I was quite happy with how easy and fast the migration went. I’ve had seemingly simple database tasks go sideways before and take hours to resolve. From beginning to end, this whole operation took about five minutes.
Here are the steps I used, although yours may vary slightly.
- Launch SQL Server Management Studio on your SQL Server 2005 machine
- Right click on the actual database then click Tasks > Detach. This step insures there are no active processes accessing the database.
- Since my SQL Server 2008 database was locked down, I copied the .mdf and .log files from the SQL Server 2005 machine over to the corresponding directory on the SQL Server 2008 machine via Remote Desktop. SQL Server does have an option to copy from one database directly into another. However, that involves opening ports in firewalls to allow access between the server, and I didn’t have that luxury for security reasons.
- Launch SQL Server Management Studio on your SQL Server 2008 machine.
- Right click on “Databases” then select “Attach”.
- This will launch the Attach Databases window. Select “Add” and navigate to the correct .mdf file that you just copied over.
- Follow any additional prompts. I didn’t have any full-text catalogs so I just clicked “OK” when that pop-up window appeared. For me , SQL Server 2008 automatically converted the old SQL Server 2005 database into SQL Server 2008.
Note 1: Make double sure you don’t overwrite an active database of the same name on the destination server!

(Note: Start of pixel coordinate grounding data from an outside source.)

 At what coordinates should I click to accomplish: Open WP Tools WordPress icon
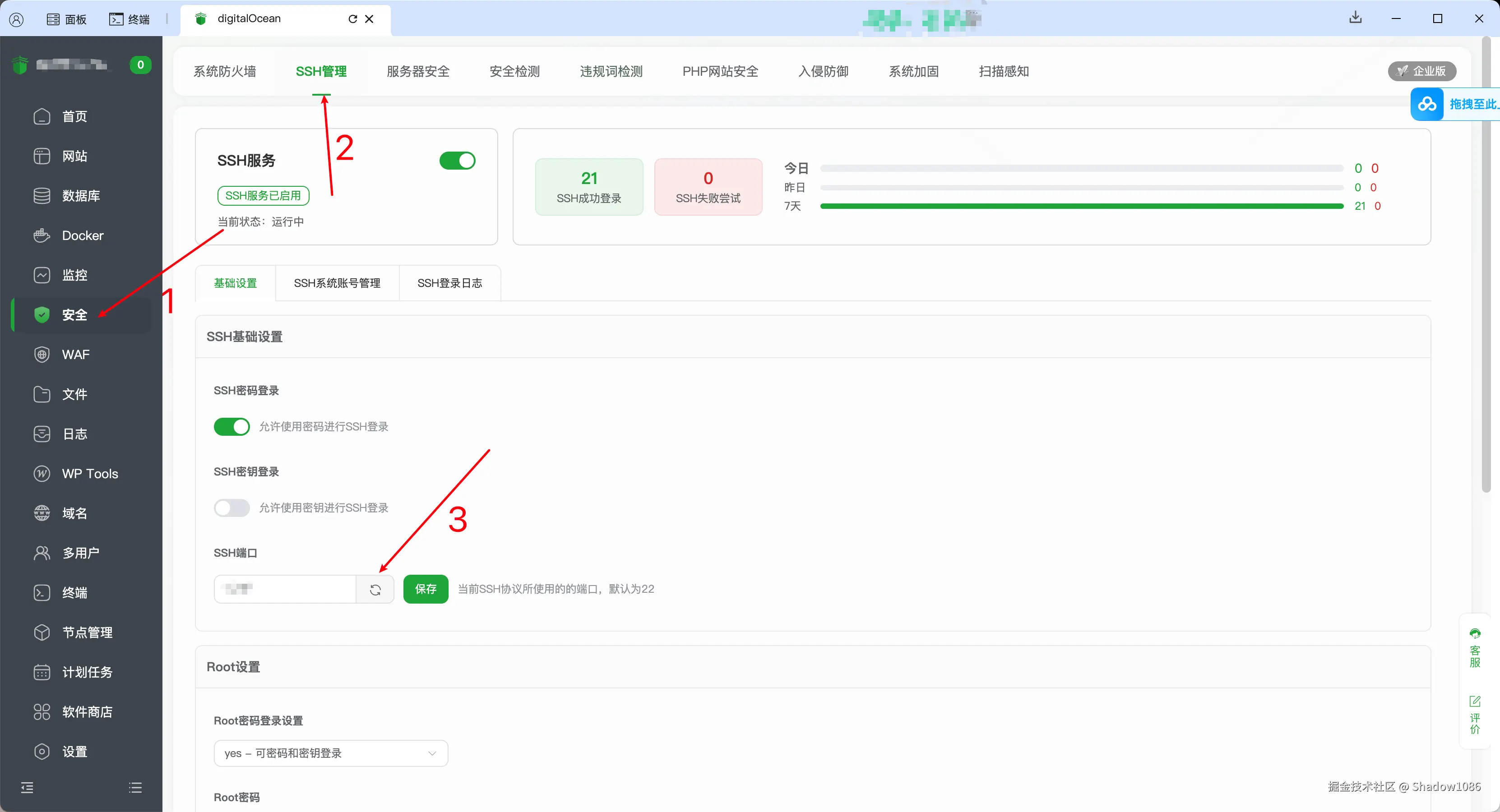pyautogui.click(x=42, y=473)
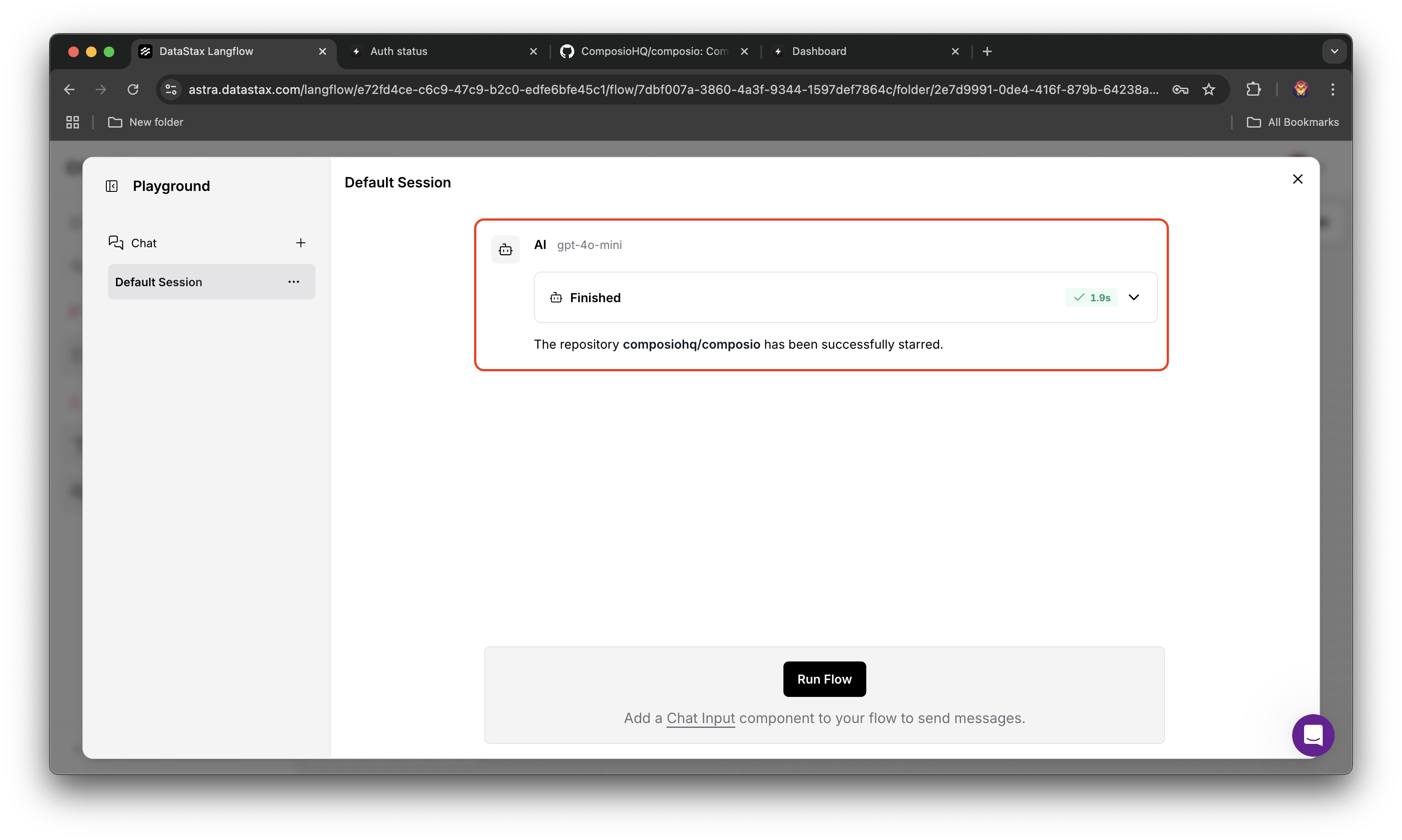
Task: Open the apps grid in bookmarks bar
Action: click(x=73, y=122)
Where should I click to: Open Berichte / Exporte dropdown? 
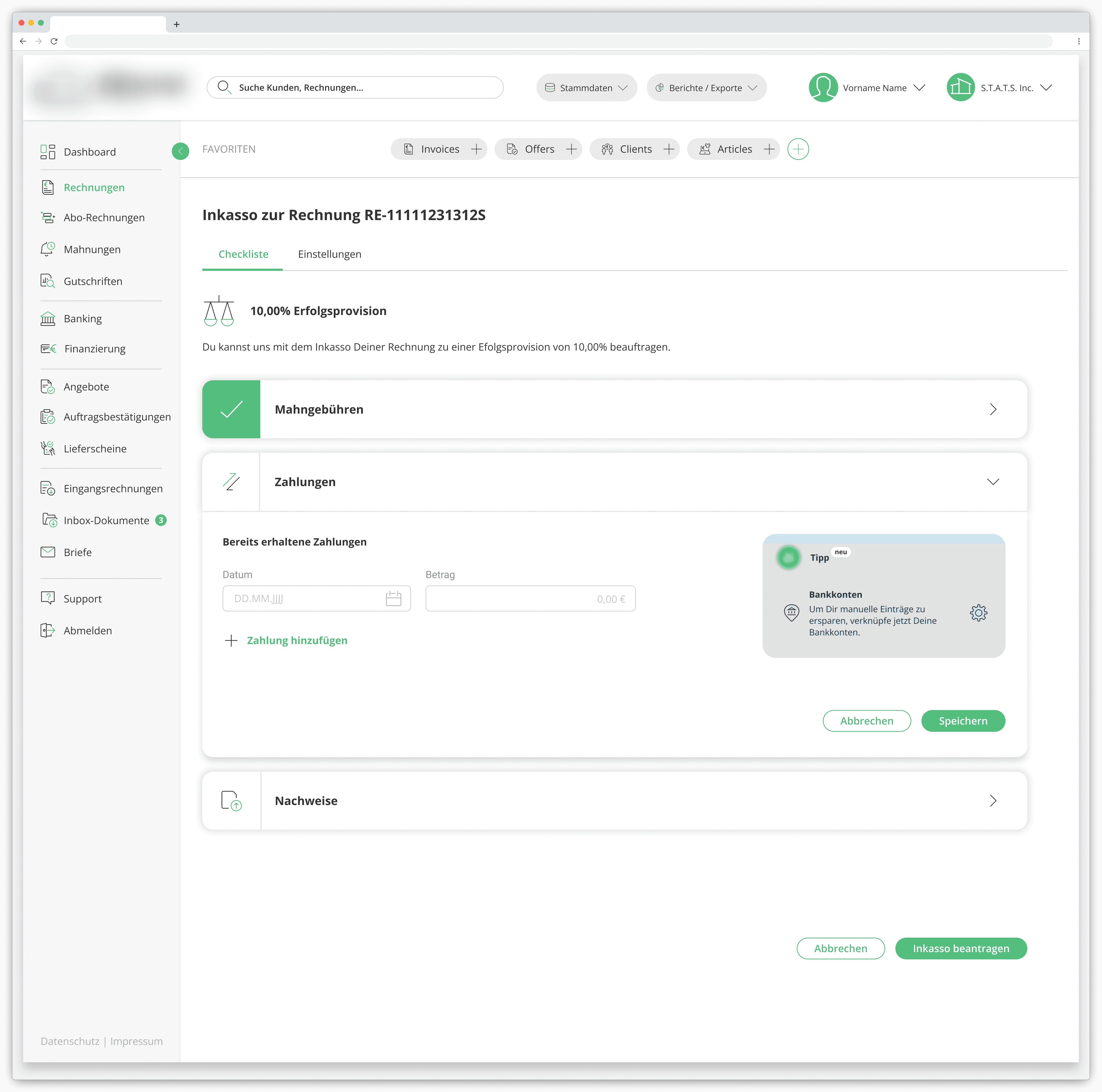[x=706, y=88]
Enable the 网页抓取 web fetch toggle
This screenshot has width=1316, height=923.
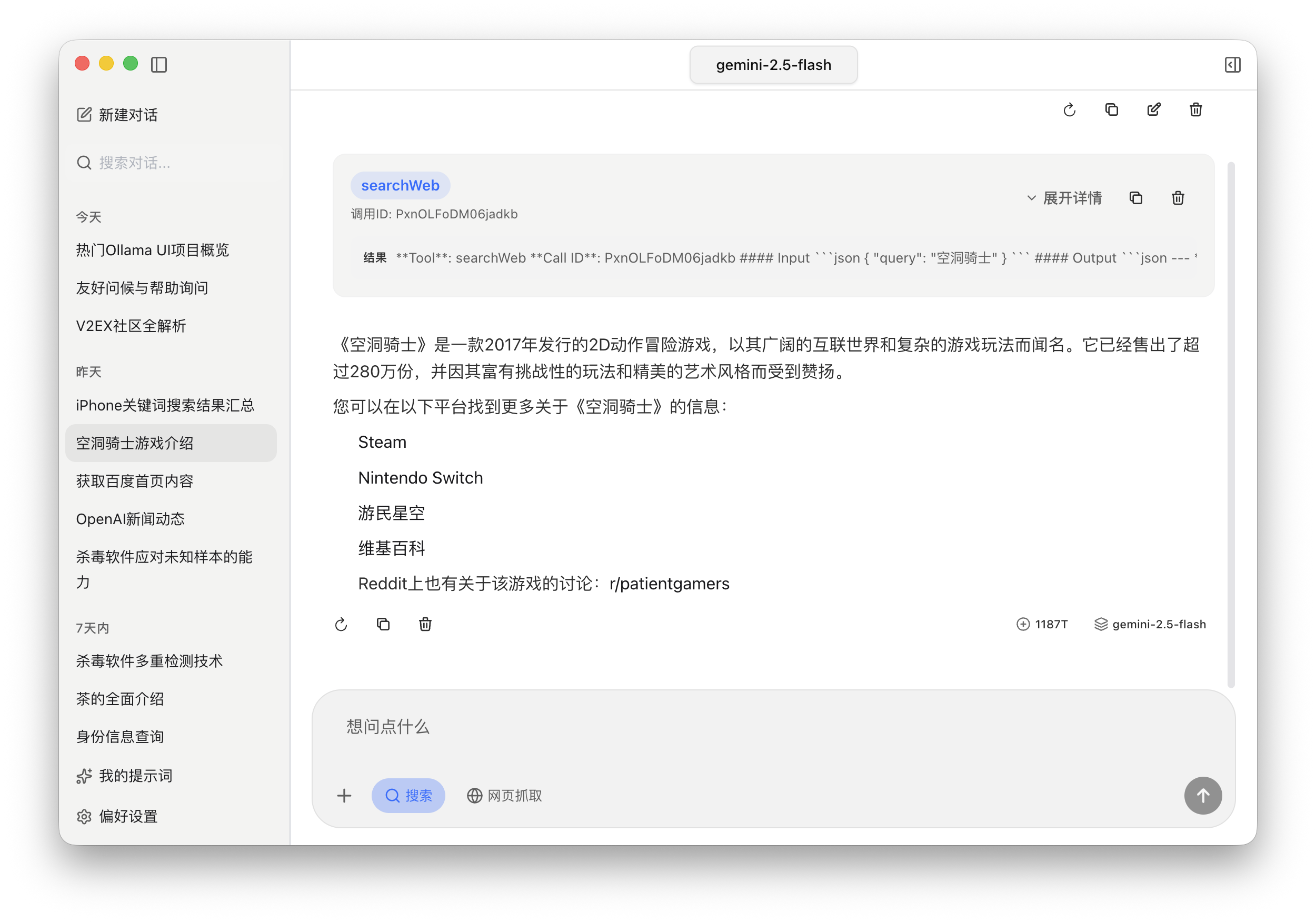click(504, 795)
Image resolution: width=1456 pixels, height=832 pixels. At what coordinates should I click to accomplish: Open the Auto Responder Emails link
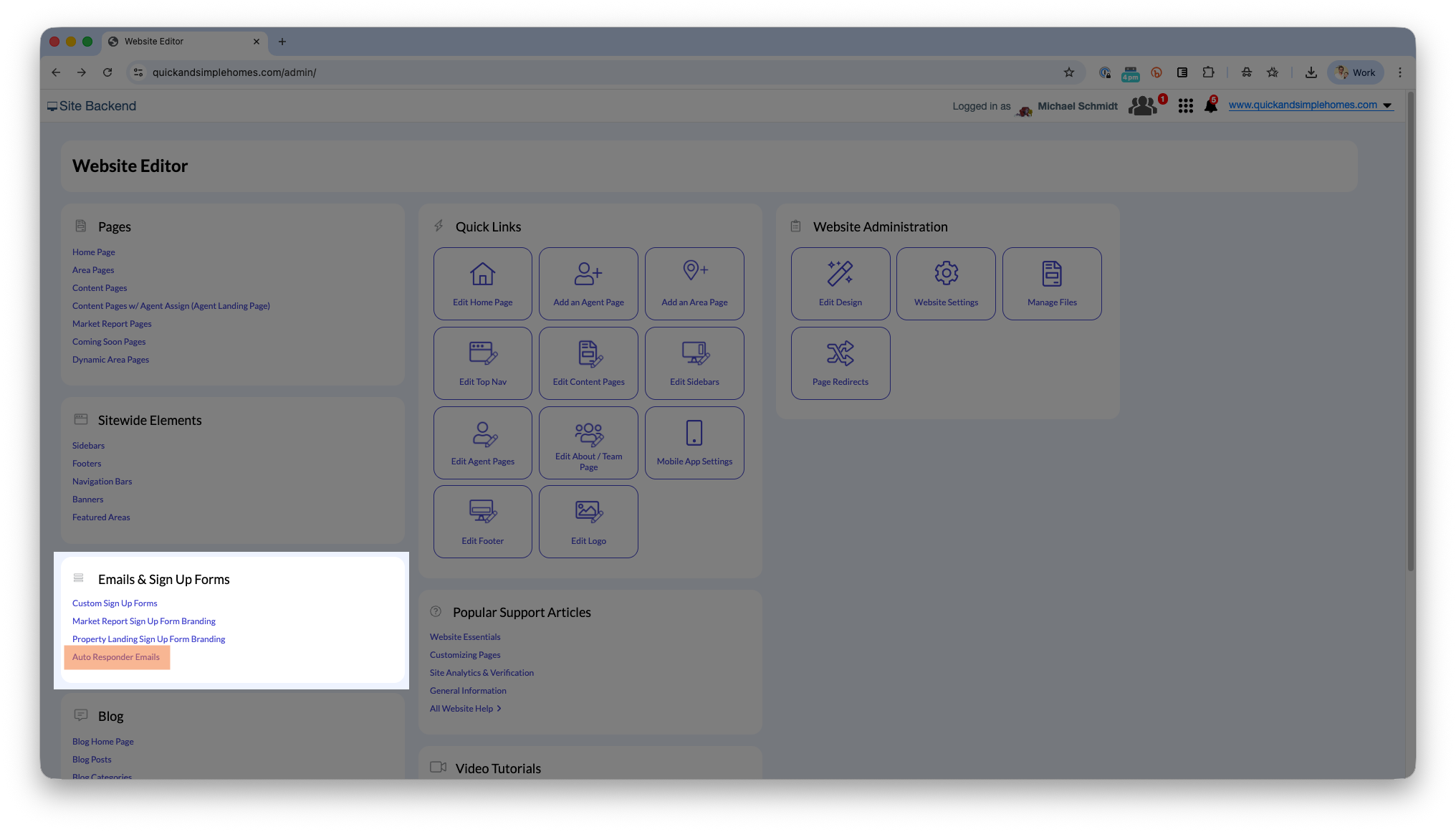116,657
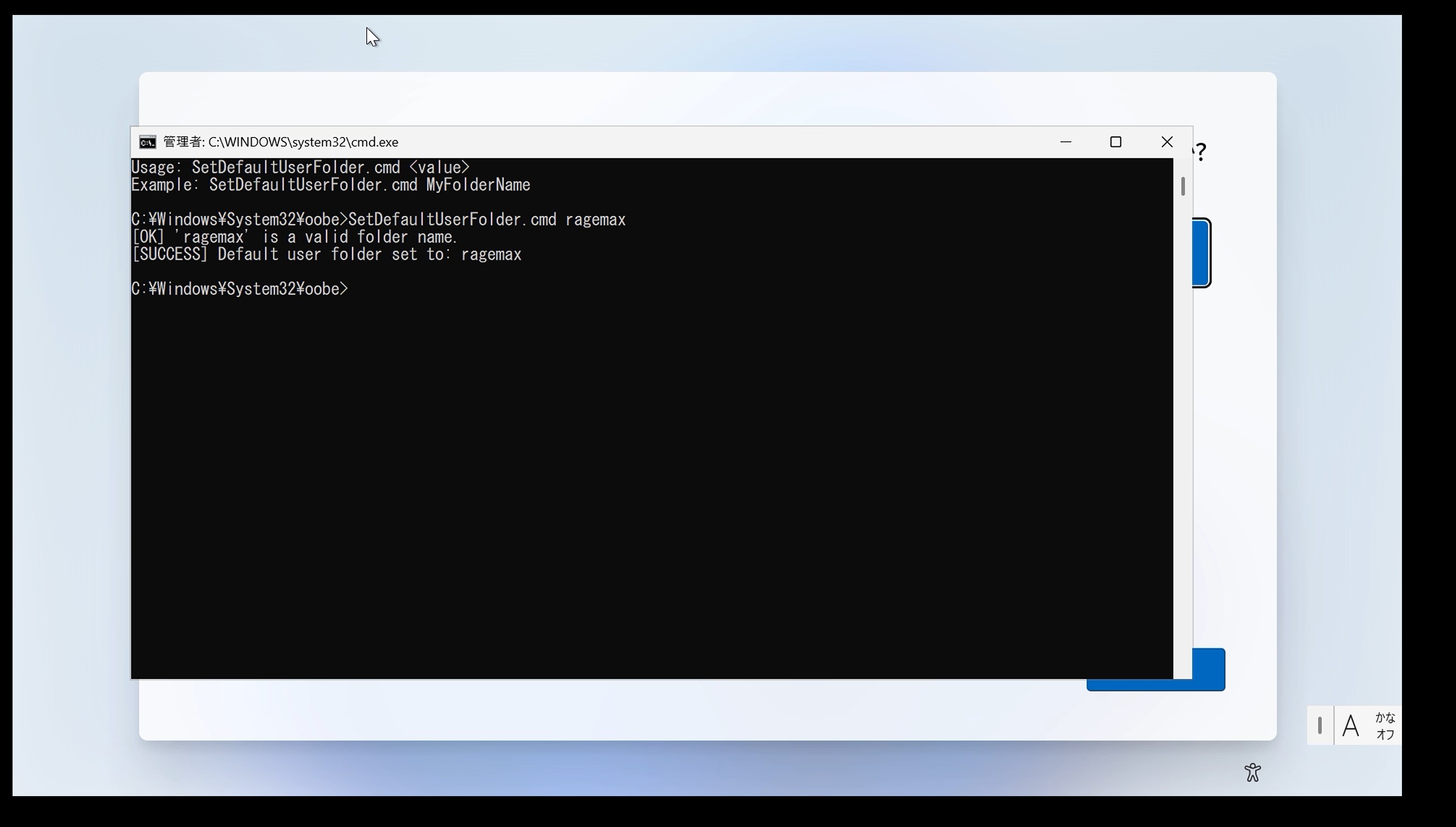
Task: Minimize the command prompt window
Action: (1066, 142)
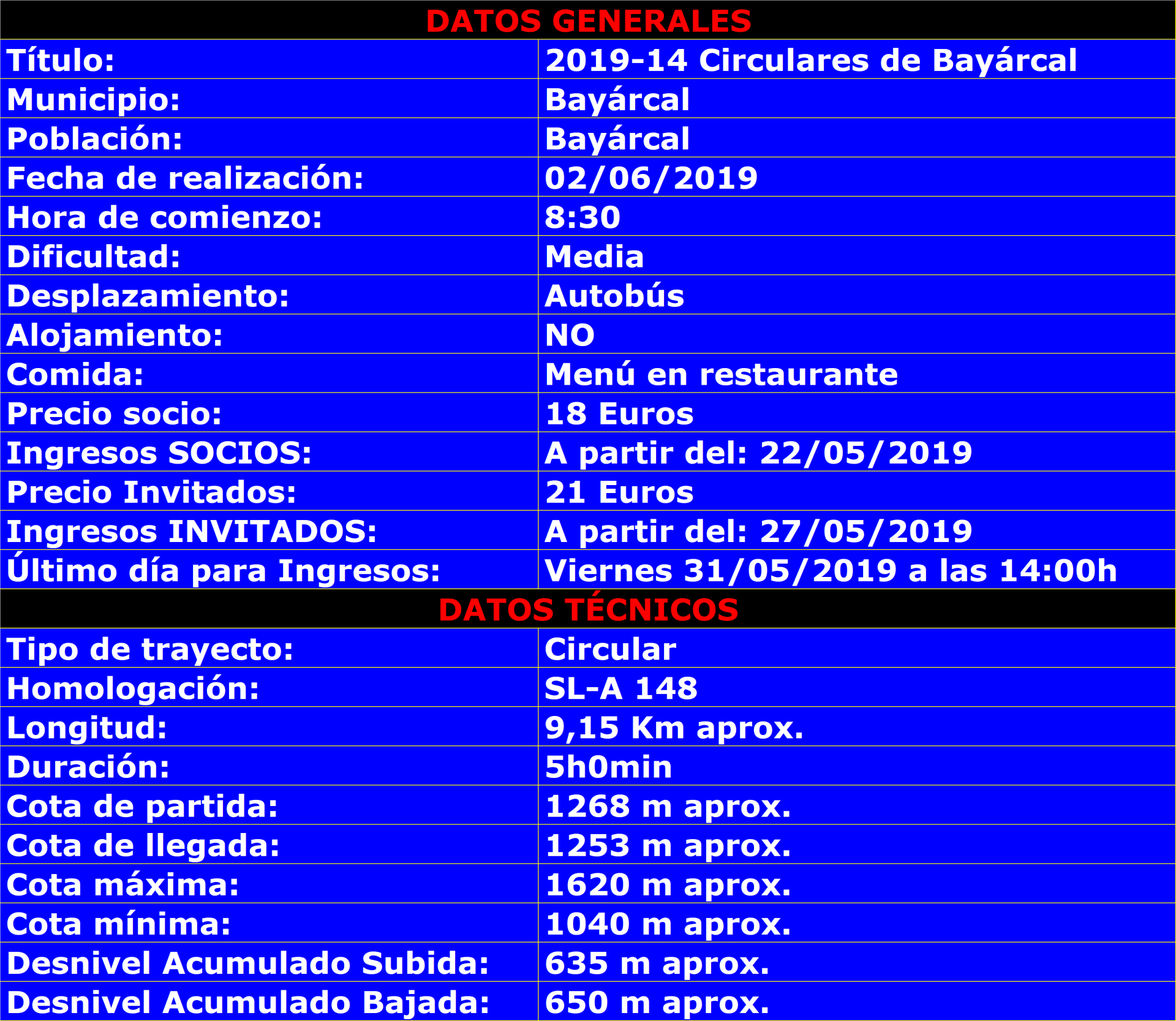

Note 2: the default installation directory for these files on SQL Server 2008 is here: C:\Program Files\Microsoft SQL Server\MSSQL10.MSSQLSERVER\MSSQL\DATA
If you follow these steps, and if there were no errors, you are almost done. Before you pop champagne and celebrate make sure you can access the database from SQL Server Management Studio. Open the tables and run a quick test query just to make sure. If you have a more complex database you might want to run multiple test queries, and run your application, just to make sure everything moved over properly. If you have a migration story please share it here.